Another solution is the preemptive question.   Ask about something completely not mundane (Do you know the chemical formula for Chap Stick? What’s the capital of Tadjikistan?), or if you’re really at a loss, ask about some specific work-related question.  It doesn’t matter if the person you’re addressing knows the answer, if they work in the same department as you, or if they even know who you are.  It’s more likely to be effective if they don’t know the answer.  If you’re bilingual or fluent, asking in another language might be best.
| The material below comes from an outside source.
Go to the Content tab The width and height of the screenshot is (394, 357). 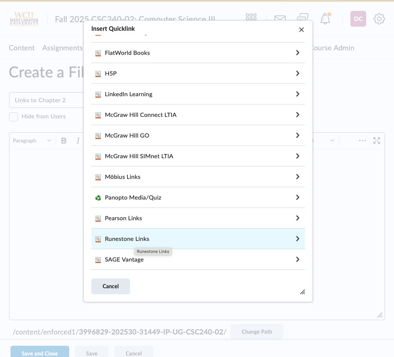(x=22, y=48)
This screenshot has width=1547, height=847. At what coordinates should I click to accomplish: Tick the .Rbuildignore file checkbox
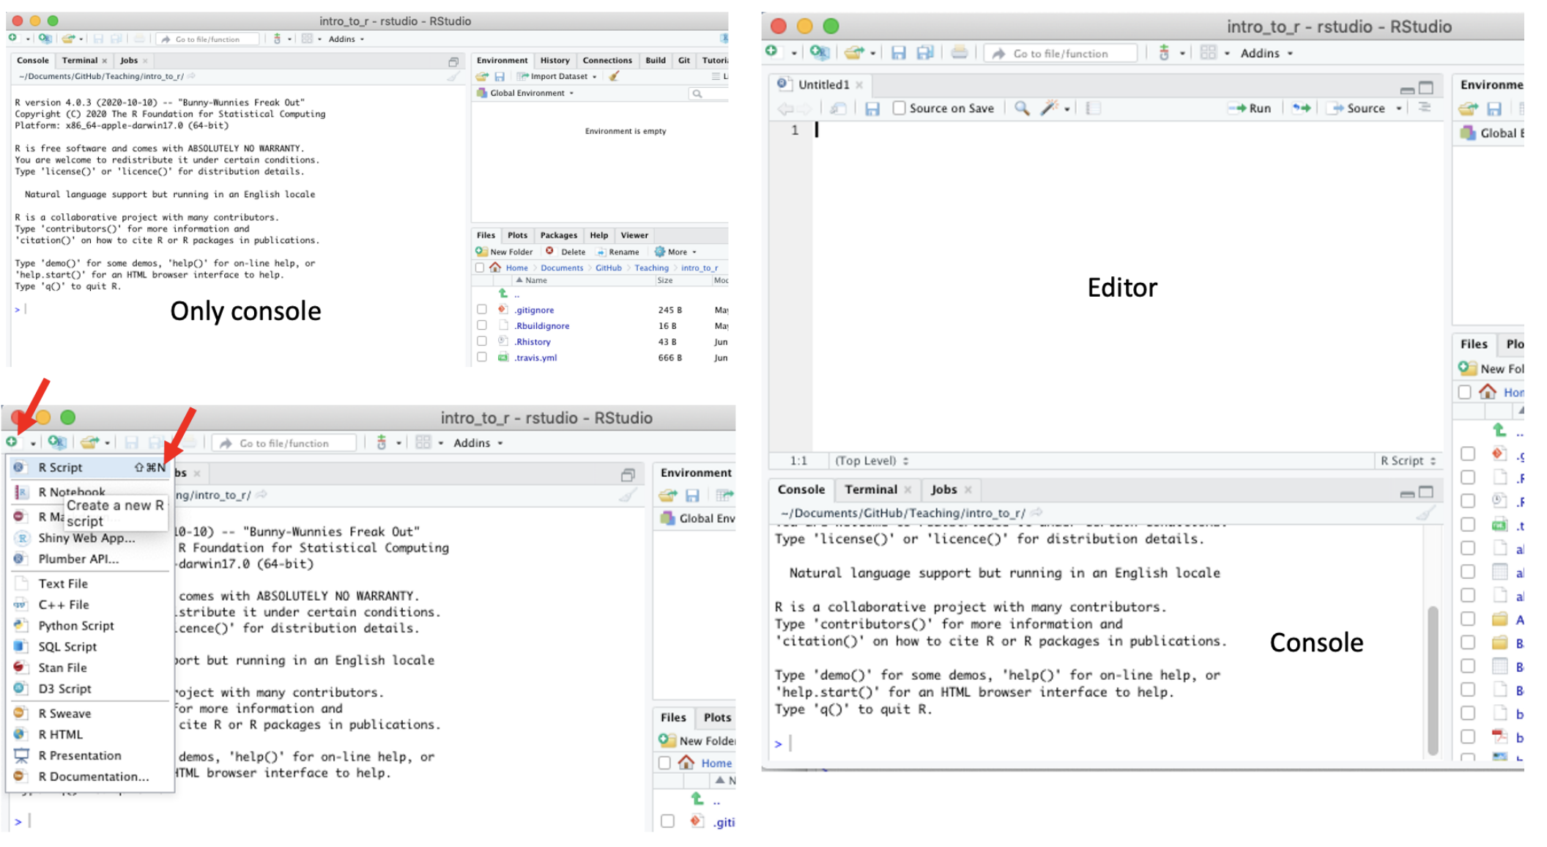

Personally I prefer to take more direct and aggressive action.  My personal favorite is to look at the questioner as if they had two heads and then answer in a nonsensical fashion, a la Time Bandits:

Robin Hood:  And you’re a robber, are you?  Jolly good!  How long have you been robbing?

Figit: Four foot one.

Robin Hood: Four foot one?  That is a long time!
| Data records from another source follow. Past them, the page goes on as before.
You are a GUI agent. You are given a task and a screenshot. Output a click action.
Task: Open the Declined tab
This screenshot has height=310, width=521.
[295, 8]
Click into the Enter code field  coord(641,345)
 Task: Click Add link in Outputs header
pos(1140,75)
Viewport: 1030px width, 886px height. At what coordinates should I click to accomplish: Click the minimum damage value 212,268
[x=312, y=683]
My new response to the how are you question is going to be ‘slightly more than average’.  That way, I almost sound reasonable enough for the work place.  It’s not as obvious as saying ‘slightly larger than average’ or ‘twopence’, but still discernible to people who are really listening.  All in all, it’s a good way to get rid of the Mondays without violence.  Your annoying fax machine thanks you.

Renewed Winter Wonderland

Today is the first day of the second snowstorm in Boston this winter season, the first of the new year. I, in my infinite wisdom, am sitting cozily at work rather than cozily at home. Why did I drag my sorry self out of bed, through the snow, and into the office? I don’t know. My boss isn’t here. In fact, the major percentage of the office isn’t here. Who is here? Myself, the other admin in my area, the intern, and our newest employee, just out of grad school. Oh, and the part-time HR lady. So that shows you where the real dedication to our office lies. Or the real naiveté. Or maybe just the people who still live within reach of public transportation. Anyway, I’m looking at a long day of doing not much.
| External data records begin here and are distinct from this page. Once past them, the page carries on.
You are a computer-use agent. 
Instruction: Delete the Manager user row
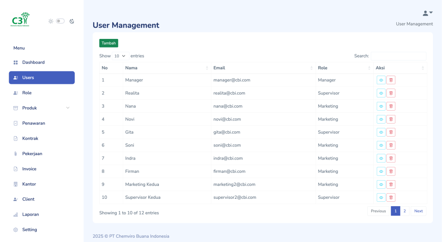(391, 80)
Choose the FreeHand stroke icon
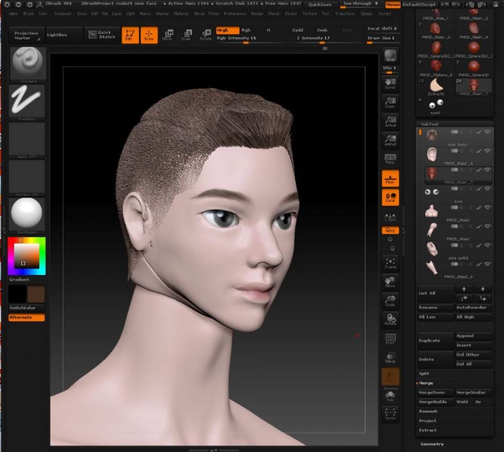This screenshot has width=504, height=452. 27,102
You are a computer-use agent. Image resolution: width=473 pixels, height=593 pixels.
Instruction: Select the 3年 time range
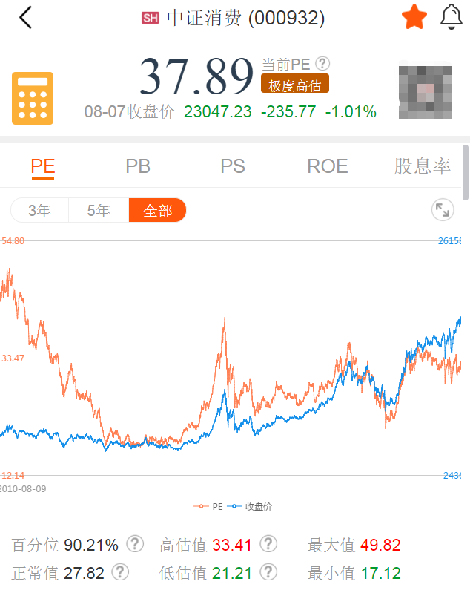tap(40, 211)
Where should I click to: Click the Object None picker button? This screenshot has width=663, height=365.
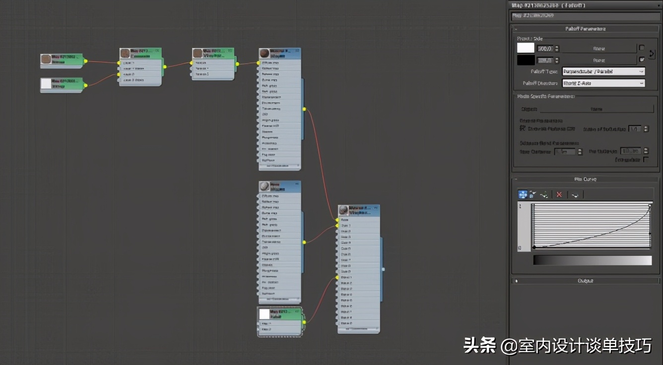(597, 109)
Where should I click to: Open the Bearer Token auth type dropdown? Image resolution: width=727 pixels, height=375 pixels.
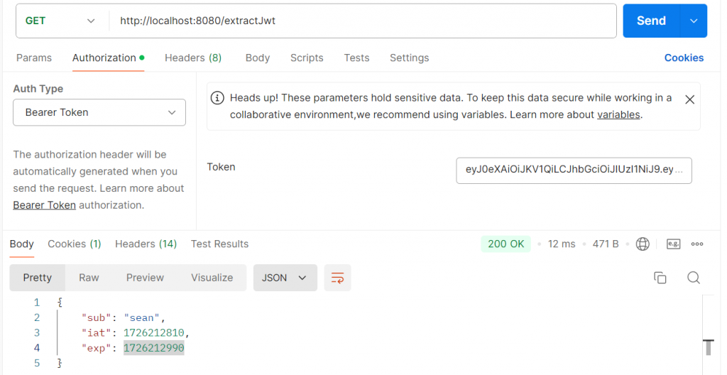click(99, 112)
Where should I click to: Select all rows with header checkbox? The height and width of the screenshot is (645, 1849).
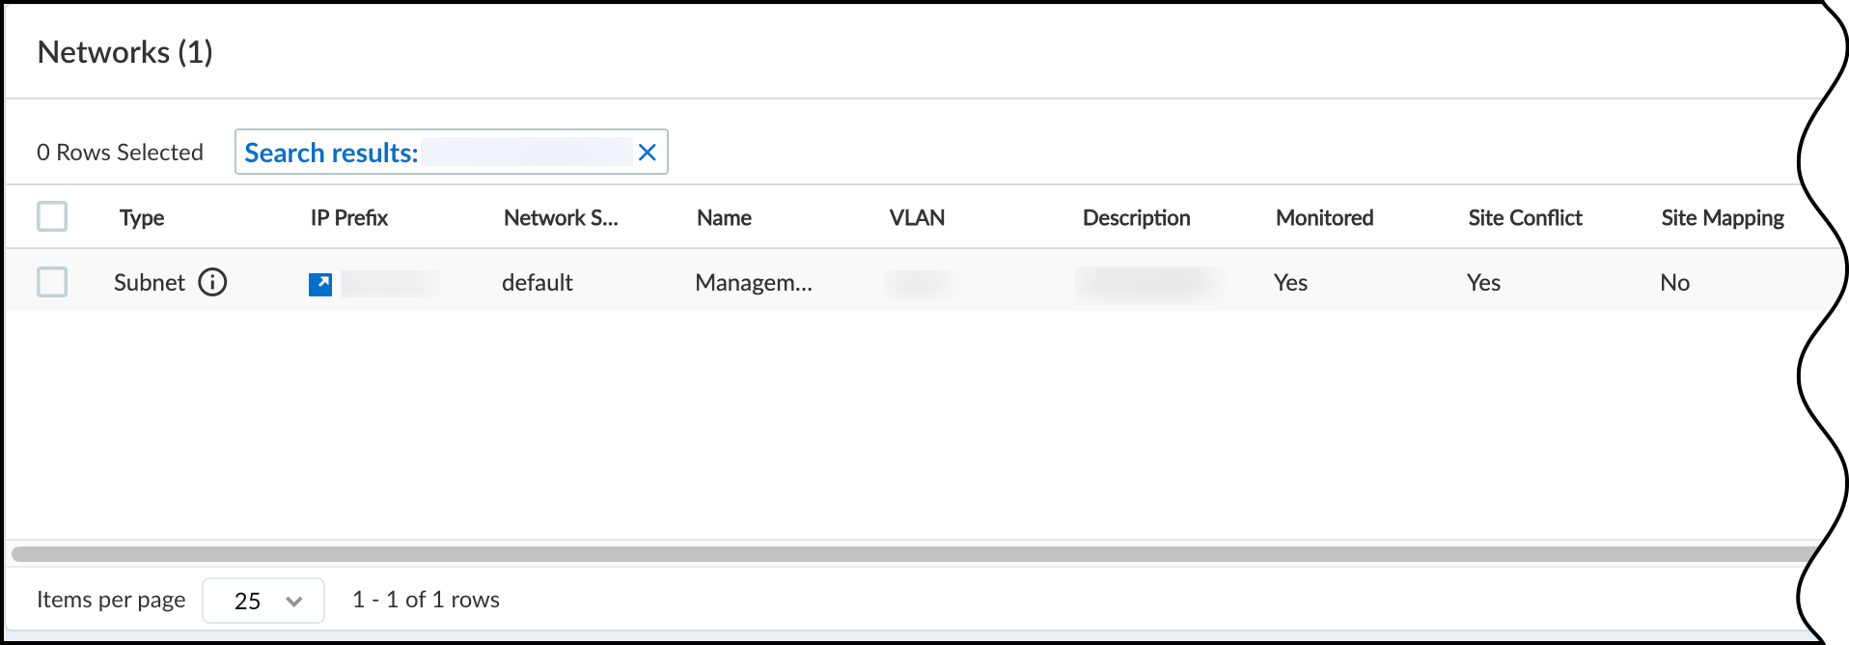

True, there are some benefits to coming into work today. I don’t have to take care of my sick boyfriend, who is also working from home – instead I have no responsibilities. I get to spend more lovely time writing online with all of you. I may be able to find something profitable for myself to do. And I did get to go outside into the sunshine for awhile, get icy snow particles up my nose, and avoid snowblindness. So that’s good.Outside the office window

And to be honest, it is quite beautiful outside. The world is silent, and almost a little misty with blown snow obscuring visibility. There are no birds, and few people. Corina was remarking how Harvard Square was like the aftermath of a nuclear bomb-just no one and nothing visible, which is very rare. I wish I could show you what I was seeing on my way to work today, but as usual, I forgot my camera, so you’ll just have to imagine a bit and make do with these shots from my cell phone.

Snow obscures the landscape and the sky, yes, making driving more difficult. But it also blankets the world in loveliness, softening the jagged edges and covering the dirt and grime of our typical city existence. It redefines shapes with low contours – the sidewalks, the protruding eaves of buildings, the lettering of signs. It beautifies the tops of tree branches, giving the bare exposed limbs new winter life with little snowy flowerets. It silences the world, muting the everyday noises but filling your hearing with swirls of wind, numbing your ears. It makes my life difficult, yes, but for its strangeness, for its break in the monotony of my winter life, and for its beauty, I am grateful for it, and grateful to have been out in it today.